Catherine keeps stumbling over odd lacunae in her memories and her dreams are filled with events that could never have happened in the world she knows. When the Canadian National Police decide to take too close an interest in her, basic self-preservation and curiosity drive her towards the mysterious Métis nation to the north of Canada, a land whose culture is a melange of European, native and other influences. There she will find answers, although perhaps not to the questions she was asking.
Without venturing into spoiler-land I can assure readers that this is not yet another variation on “the meteor missed! The dinosaurs never died out! Richard M. Nixon grapples with his second term” school of alternate history but something else entirely.
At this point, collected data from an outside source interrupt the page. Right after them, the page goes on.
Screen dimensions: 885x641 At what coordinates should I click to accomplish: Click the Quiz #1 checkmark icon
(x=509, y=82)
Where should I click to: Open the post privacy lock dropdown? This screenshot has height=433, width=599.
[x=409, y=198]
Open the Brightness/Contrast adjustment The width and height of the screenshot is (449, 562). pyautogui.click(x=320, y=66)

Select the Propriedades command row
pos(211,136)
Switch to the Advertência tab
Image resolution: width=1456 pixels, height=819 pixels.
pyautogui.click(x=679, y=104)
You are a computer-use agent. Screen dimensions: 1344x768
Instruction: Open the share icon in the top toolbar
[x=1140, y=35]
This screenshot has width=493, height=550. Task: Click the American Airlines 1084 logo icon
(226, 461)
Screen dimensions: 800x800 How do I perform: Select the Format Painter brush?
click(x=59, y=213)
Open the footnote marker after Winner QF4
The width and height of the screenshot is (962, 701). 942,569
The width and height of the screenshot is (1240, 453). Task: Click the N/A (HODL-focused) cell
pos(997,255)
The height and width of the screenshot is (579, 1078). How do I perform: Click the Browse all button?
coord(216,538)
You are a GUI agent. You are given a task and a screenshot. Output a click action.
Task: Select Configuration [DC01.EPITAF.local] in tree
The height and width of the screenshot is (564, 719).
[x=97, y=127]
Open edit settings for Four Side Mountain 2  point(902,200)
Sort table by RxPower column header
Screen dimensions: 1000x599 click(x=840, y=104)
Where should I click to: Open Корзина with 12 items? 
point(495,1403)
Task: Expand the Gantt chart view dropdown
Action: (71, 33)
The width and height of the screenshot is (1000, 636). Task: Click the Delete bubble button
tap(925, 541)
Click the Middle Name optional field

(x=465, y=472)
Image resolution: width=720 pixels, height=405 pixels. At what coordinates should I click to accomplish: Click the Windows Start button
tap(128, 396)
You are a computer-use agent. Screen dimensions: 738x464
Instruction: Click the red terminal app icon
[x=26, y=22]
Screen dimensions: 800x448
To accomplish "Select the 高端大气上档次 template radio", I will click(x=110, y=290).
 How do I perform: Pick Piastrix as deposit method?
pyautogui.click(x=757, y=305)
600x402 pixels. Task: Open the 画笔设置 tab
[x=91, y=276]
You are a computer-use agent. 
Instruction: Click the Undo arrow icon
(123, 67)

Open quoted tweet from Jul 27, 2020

The stuff that does not seem to make sense is there for a reason, and it does all get explained in the end.
My suspicion is that some readers will find the explanation unsatisfying, having seen how people reacted to a thematically-related twist in a roughly contemporary SF novel1 but it does explain the evidence in a coherent way whereas a more traditional approach involving Jonbar hinges would have been silly at best, horribly turtledovian at worst.
Élisabeth Vonarburg is a French-born Canadian by choice residing in Quebec. This novel was originally published in 1994 as Les Voyageurs malgré eux by Québec Amérique and then reprinted in 1995 as Reluctant Voyagers by Bantam Spectra. The translator was the award-winning Jane Brierley, former president of the Literary Translators Association of Canada.
For some reason Bantam has changed the É in Élisabeth to an E. A cynic might speculate that this was to conceal from casual American readers that Vonarburg is furrin but they also have a “translated by” credit right on the cover, so that’s not it. It could be US publishers simply lacked the technical ability to create És but I choose instead to interpret it as a sly reference to the plot of the book, which is all about colonialist erasure and reshaping. He said, typing away in a city that used to be called Berlin on land that used to belong to the Attawandaron.
- Like Vonarburg, a Canadian by Choice! But while ‘also by a Canadian’ itself is a bit unlikely, it’s not that unlikely that if the author is Canadian at all, they will be immigrants because Canadians by Choice seem to make up a larger fraction of high profile Canadian speculative fiction authors than they do of the general population. I don’t know what’s keeping the Canadians by Accident from writing more noteworthy SF but it might be some personal connection to somewhere not as steadfastly banal as Canada is a useful trigger.
An alternate explanation, one provided by a CbC, is that writing is one of the few jobs a newcomer can legally do here without jumping through all kinds of hoops. Even our dick-headed regulations serve a higher purpose!